# Drill Bits



## djg (Dec 24, 2009)

This may be in the wrong section, so feel free to move.


Does anyone sharpen their own drill bits? If so, how or what do you use? I'm specifically talking about twist drill bits.
I've got several sets, some good, some cheapos. The other day I had to drill four 5/16" holes in low carbon (mild) steel and all of my 5/16" bits were dull and would not cut. I do use cutting fluid always when drilling/cutting metal but the bits would just sit and burn. One (HF) actually melted. So I had to drill a small hole first and then step up to a larger size.... until I could finish the size with a dull bit. I won't tell you how long it took.

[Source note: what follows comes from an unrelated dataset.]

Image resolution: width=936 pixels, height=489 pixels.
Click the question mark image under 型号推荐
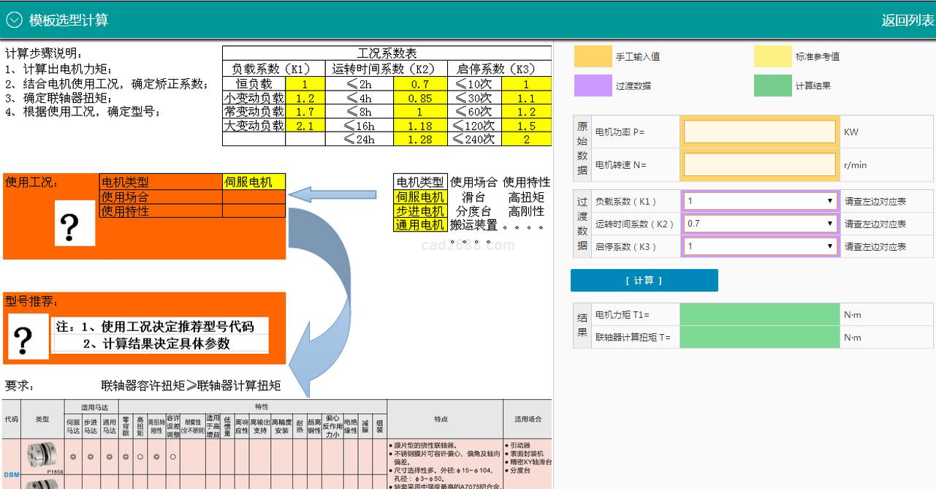(x=28, y=338)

Also, is there an optimum speed to turn metal twist drills under 1/2". The used 5/8" chuck bench-top drill press I bought from a machinist who rebuilt engines. So I never adjusted the belts for speed.


----------



## woodnthings (Jan 24, 2009)

*learn how to sharpen them!*

There are You Tubes on sharpen drill bits either by hand or with a low cost jig. I have the jig and I also can sharpen them by hand. There is a learning curve, but not all that complicated IF you start with a large one first and observe the cutting edges and relief angles.

I've had one of these for 30 years and it works best on a belt sander with the belt vertical:
https://www.amazon.com/General-Tool...D=41rF%2BH3BokL&preST=_SY300_QL70_&dpSrc=srch

As the size increases from 1/8" to 1/4" and up the speed slows down from 1500 RPM to around 500 RPM or less. A pilot hole is aways a good idea for bit 1/2" and up. A drill press allows you to put increased pressure for easier penetration. Do plan on changing the belt position for different speeds. It only takes a second and will keep your bits from overheating, losing their temper and going dull too quickly.

I've probably drilled more holes in metal than wood over the years and it's a whole different process other than having the bit spin. Feeding pressure, coolants, and RPMs all combine for success or failure.


----------



## Terry Q (Jul 28, 2016)

There is a company called drill doctor that makes sharpening drill bits easy and precise. There is a small learning curve, but once you get it figured out it only takes a minute or two to sharpen a bit.

I think one important thing to keep in mind is you can get by with inexpensive twist bits to drill into wood, but quality drill bits make a big difference when drilling through metal.


----------



## djg (Dec 24, 2009)

Thanks, I did try to sharpen one my trying to follow the curve. But as you said, practice. And I'm probably spinning too fast. I'll check.
Yes, when I drill a 3/8" hole and up I do drill a pilot first.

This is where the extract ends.